2 Bert Walker, “Tigers Protest Star Chisox Hurler,” Detroit Times, May 1, 1922; Scott Baillie, “Sly Charley Robertson Cemented Perfect Game Against Tigers,” Fresno Bee, June 28, 1964.
3 The 1929 Pirates are the other. They hit .303 as a team and were no-hit by Carl Hubbell of the New York Giants on May 8.
4 Associated Press, “Texan Recalls His ’22 Perfect Game,” Abilene Reporter-News, June 23, 1964.
5 Irving Vaughan, “Kid Robertson Flings Perfect Game for Sox,” Chicago Tribune, May 1, 1922.
6 “Sox Close First Series Here With Monday Game,” uncredited article from May 1, 1922, in Charlie Robertson player file, National Baseball Hall of Fame Library.
7 The box score at Retrosheet.org, as of August 2015, claims that Mostil and Hooper each scored one run and each drove in one run, even though both White Sox runs came in the second inning. Unless they both hit home runs, this cannot be true. While RBIs were not listed in any box scores the next day, play-by-play accounts in various newspapers from May 1, including the Chicago Tribune and Rockford (Illinois) Republic, confirm that Mostil and Hooper scored on a ball hit by Earl Sheely that deflected off third baseman Bob Jones’s glove.

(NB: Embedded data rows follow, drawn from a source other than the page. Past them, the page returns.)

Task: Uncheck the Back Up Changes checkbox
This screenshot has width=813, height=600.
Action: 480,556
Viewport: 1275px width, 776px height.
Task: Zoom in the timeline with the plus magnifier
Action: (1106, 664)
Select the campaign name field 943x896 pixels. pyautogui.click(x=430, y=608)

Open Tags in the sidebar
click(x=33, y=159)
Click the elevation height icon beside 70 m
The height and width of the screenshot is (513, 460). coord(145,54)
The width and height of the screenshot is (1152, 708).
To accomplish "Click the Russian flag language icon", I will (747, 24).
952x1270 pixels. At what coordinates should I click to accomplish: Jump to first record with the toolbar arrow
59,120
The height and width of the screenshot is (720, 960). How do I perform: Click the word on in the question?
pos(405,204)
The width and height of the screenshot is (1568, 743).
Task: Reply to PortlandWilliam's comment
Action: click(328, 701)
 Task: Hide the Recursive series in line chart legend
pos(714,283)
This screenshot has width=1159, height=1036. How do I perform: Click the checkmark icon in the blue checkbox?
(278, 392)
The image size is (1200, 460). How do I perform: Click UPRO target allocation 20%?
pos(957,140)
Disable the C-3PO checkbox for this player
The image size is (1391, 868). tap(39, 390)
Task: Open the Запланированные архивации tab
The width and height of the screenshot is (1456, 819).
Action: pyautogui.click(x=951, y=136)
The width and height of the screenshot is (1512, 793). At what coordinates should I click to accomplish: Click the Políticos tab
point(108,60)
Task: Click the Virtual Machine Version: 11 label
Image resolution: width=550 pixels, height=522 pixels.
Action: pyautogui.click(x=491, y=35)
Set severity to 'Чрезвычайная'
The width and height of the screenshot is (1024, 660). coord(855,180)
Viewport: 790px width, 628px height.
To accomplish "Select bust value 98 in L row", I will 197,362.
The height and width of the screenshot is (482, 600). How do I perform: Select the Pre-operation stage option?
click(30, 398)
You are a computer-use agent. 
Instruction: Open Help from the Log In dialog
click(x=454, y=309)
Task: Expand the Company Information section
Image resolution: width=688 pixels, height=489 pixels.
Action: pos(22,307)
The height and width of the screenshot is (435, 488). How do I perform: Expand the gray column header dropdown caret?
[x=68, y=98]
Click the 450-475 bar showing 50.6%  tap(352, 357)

8 Edward Prell, “Thirty Years Ago Today: Sox Pitcher Was Perfect,” Chicago Tribune, April 30, 1952.
9 “Robertson Hero of Perfect Game,” Christian Science Monitor, May 1, 1922.
10 Vaughan, “Kid Robertson Flings Perfect Game for Sox.”
11 Walker, “Tigers Protest Chisox Hurler.”
12 “Absolves Pitcher of All Suspicion,” Spartanburg (South Carolina) Herald, May 3, 1922.
13 Baillie, “Sly Charley Robertson Cemented Perfect Game Against Tigers.”
14 As of 2015, six perfect-game pitchers had finished their careers with losing records: Robertson, Lee Richmond, Don Larsen, Len Barker, Dallas Braden, and Phil Humber. Humber was also a journeyman right-hander for the White Sox who threw an unlikely perfect game against the Seattle Mariners on April 21, 2012, and then won four more games the rest of his career. Humber’s 16 major-league wins are the fewest of any pitcher with a perfect game.
15 “Robertson Would Turn Down Game if He Had New Chance,” The Sporting News, October 17, 1956: 7.